* Task instructions
When a line in the data below includes "next", pick it out and copy it.
◆ ◆ ◆ ◆
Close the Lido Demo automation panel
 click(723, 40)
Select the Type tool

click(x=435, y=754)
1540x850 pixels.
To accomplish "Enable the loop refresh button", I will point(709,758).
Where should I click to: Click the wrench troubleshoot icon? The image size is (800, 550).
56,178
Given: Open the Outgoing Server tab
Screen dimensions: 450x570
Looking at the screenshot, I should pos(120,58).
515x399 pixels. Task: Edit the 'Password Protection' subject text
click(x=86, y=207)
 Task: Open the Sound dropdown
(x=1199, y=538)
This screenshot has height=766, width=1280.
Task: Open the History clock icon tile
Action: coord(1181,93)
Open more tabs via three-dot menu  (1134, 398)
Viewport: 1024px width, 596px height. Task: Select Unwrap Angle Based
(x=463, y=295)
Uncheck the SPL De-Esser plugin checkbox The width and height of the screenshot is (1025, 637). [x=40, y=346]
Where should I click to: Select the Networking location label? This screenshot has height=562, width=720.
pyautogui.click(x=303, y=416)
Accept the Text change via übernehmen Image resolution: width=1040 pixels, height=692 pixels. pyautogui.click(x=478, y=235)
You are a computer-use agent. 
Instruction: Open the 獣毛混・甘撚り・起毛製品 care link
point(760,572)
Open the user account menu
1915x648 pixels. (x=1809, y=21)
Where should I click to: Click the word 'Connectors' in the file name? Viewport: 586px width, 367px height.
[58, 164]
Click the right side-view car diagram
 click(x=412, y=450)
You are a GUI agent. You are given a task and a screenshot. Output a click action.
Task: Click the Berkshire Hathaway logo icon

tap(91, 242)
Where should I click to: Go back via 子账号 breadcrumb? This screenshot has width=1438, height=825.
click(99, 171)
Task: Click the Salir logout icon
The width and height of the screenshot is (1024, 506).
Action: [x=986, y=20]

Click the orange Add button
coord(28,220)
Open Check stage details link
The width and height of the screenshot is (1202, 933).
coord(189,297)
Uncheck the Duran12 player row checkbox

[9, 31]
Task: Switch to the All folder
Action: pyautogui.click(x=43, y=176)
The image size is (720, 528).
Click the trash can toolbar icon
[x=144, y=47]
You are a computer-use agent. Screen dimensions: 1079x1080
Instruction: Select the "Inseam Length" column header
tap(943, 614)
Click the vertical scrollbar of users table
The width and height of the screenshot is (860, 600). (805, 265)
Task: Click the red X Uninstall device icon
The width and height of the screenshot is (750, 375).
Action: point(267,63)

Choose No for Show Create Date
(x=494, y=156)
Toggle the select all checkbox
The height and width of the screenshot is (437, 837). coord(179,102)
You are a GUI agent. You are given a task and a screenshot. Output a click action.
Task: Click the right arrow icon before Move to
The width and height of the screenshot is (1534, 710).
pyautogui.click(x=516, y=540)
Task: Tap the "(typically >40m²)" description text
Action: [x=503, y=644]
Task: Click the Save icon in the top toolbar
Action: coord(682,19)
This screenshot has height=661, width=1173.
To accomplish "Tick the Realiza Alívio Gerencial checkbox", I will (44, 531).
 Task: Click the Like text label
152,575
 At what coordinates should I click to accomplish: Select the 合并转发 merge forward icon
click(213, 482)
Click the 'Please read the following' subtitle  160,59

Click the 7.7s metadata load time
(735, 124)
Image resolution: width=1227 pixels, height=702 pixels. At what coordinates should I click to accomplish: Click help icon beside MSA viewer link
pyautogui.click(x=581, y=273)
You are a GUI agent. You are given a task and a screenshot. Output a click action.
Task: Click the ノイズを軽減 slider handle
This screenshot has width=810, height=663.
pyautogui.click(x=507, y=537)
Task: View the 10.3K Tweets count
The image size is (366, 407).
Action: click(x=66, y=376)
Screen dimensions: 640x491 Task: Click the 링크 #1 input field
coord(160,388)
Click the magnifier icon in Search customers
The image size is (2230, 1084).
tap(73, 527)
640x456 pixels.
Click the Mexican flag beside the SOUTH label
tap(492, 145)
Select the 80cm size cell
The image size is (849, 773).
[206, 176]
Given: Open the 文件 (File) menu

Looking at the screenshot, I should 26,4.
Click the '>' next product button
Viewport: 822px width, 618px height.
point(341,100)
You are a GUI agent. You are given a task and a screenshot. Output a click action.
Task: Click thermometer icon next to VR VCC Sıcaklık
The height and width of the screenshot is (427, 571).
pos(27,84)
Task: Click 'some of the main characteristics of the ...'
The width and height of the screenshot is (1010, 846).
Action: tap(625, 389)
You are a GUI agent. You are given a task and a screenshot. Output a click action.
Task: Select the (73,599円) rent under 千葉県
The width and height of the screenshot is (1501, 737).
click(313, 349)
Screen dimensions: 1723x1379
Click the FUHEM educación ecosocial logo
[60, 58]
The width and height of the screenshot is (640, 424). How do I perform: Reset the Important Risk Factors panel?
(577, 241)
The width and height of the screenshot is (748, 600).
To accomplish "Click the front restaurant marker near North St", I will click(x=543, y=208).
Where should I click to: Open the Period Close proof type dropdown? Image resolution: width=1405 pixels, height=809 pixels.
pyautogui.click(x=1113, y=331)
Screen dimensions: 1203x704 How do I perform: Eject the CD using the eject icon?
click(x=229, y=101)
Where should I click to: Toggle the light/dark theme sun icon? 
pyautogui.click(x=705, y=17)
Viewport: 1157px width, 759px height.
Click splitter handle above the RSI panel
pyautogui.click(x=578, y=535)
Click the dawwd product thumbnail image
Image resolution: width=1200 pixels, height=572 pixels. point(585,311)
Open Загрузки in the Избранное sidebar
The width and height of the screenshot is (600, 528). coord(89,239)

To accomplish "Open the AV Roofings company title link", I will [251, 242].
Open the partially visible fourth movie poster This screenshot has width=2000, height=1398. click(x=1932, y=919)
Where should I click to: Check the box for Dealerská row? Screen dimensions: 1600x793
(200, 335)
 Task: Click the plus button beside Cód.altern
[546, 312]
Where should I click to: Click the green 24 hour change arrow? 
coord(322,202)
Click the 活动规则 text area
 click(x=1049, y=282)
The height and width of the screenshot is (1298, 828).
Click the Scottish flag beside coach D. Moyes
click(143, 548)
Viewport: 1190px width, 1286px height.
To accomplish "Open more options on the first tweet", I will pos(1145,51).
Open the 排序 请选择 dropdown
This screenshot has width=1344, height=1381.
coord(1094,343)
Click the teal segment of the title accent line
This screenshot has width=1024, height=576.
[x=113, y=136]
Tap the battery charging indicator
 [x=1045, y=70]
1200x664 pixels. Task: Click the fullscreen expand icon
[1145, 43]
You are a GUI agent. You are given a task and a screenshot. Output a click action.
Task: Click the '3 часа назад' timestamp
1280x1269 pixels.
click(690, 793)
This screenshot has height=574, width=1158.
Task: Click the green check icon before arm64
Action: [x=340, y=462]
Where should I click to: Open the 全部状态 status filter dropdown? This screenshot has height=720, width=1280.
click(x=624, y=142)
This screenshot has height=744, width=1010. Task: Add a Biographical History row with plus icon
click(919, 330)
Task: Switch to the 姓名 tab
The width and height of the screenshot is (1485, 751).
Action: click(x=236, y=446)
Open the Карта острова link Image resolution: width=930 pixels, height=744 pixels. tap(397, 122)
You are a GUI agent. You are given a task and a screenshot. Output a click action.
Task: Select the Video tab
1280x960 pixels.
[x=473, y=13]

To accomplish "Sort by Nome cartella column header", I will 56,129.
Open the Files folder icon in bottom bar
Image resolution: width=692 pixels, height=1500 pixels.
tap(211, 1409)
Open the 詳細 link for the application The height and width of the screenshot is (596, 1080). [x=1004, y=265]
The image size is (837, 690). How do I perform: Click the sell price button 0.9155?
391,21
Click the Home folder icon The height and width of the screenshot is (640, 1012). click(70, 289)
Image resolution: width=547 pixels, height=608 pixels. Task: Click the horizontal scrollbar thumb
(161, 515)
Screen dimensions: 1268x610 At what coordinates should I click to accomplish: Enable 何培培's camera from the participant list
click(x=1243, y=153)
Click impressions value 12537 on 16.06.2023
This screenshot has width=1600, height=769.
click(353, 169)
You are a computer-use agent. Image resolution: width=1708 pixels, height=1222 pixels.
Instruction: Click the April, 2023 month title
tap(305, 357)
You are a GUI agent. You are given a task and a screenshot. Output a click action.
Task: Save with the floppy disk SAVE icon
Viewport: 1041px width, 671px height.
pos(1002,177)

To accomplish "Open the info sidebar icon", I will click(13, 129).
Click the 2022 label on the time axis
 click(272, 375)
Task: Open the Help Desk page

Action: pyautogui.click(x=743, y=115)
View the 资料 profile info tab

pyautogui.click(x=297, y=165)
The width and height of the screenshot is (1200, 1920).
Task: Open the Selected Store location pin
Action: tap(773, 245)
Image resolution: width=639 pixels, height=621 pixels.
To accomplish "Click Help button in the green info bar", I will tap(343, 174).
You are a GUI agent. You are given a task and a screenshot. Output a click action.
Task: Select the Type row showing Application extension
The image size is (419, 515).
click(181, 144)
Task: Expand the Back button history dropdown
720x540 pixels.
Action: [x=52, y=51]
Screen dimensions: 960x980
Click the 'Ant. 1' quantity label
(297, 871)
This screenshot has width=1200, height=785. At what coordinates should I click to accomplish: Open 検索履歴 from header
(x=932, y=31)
◆ ◆ ◆ ◆
* Exercise response
Click the '>' next product button
Task: Click thermometer icon next to VR VCC Sıcaklık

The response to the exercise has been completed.